SCOTLAND’S FIRST MINISTER, SCOTTISH NATIONAL PARTY LEADER NICOLA STURGEON:

“This is the most significant and historical constitutional court ruling that we’ve had in all of our lifetimes.

“Boris Johnson should resign, this is a prime minister who has been found by the UK Supreme Court to have acted unlawfully, seeking to evade scrutiny without good reason.

“If the prime minister isn’t prepared to do the decent and honorable thing in tendering his resignation, then I think parliament should quickly come together to force this prime minister from office.”

LIBERAL DEMOCRAT LEADER JO SWINSON:

“This confirms what we already knew – Boris Johnson isn’t fit to be prime minister. He’s misled queen and country, and unlawfully silenced the people’s representatives. I’m on my way to resume my duties in the Commons and stop Brexit altogether,” she said.

FORMER CONSERVATIVE PRIME MINISTER JOHN MAJOR:

“Parliament must now be recalled immediately to recommence its work, and to receive the prime minister’s unreserved apology,” Major said in a statement.

“No prime minister must ever treat the monarch or parliament in this way again.”

CONSERVATIVE LAWMAKER ANDREW BRIDGEN:

“I am deeply, deeply disappointed, for our country and our democracy,” he told Reuters. “I am truly ashamed of this parliament, the sooner we have a General election the better.”
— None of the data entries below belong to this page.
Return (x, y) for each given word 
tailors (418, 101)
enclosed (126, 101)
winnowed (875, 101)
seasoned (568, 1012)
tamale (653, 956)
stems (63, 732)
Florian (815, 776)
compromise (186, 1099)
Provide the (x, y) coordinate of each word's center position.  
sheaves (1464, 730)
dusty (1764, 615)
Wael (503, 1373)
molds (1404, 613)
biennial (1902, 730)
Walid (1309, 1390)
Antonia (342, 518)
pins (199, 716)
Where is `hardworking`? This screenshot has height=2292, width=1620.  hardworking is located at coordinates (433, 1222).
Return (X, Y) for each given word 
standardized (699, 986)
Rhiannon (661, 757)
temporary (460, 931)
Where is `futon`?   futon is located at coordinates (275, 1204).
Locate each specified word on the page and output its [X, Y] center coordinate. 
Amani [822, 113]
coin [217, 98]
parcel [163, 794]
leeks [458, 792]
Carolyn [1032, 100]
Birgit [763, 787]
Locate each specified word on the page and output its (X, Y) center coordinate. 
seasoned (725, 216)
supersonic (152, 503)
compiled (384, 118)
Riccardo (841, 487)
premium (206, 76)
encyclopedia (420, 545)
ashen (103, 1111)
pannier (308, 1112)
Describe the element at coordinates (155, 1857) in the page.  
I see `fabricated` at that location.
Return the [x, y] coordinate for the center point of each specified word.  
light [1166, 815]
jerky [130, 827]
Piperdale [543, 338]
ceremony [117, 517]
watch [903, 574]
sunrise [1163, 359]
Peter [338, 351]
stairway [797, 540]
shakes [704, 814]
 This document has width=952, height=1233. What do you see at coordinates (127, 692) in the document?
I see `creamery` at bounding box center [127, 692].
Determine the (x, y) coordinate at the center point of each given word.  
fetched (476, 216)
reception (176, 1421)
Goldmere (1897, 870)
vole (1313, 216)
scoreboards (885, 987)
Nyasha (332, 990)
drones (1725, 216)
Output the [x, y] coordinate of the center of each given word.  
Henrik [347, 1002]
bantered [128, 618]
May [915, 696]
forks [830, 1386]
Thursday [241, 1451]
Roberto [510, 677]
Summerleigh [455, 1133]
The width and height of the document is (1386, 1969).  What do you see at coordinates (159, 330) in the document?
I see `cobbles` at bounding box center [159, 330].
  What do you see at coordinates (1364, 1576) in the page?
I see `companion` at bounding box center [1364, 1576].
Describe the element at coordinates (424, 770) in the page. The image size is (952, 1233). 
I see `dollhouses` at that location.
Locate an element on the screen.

LAWMAKER FROM PM’S RULING CONSERVATIVE PARTY:

“Obviously, we have to accept it. It just highlights the constitutional imbalance that we now have. (Former Labour prime minister) Tony Blair has a lot of responsibility in this regard. His reforms were ill judged and have caused constitutional damage to the country,” the lawmaker told Reuters on condition of anonymity because Conservative parliamentary enforcers, or whips, have asked Conservatives to offer no comment on the ruling.

DEMOCRATIC UNIONIST PARTY LEADER ARLENE FOSTER:

“We have always respected the principle of the separation of powers upon which our constitutional law is founded. Therefore the judgment of the Supreme Court has to be respected,” she said on Twitter.

OPPOSITION LABOUR PARTY TOP LEGAL ADVISER SHAMI CHAKRABARTI:

“Boris Johnson has been called out today by the Supreme Court, the highest court in these islands. He has behaved like a tin-pot dictator,” she said in a statement.

“Boris Johnson needs to reflect on this judgment and consider his position.”

Slideshow (4 Images)

BREXIT PARTY LEADER NIGEL FARAGE:

“The calling of a Queen’s Speech and prorogation is the worst political decision ever. Dominic Cummings must go,” He said on Twitter, referring to the prime minister’s senior adviser.

EUROPEAN COMMISSION:

Declines to comment on “internal constitutional matters”.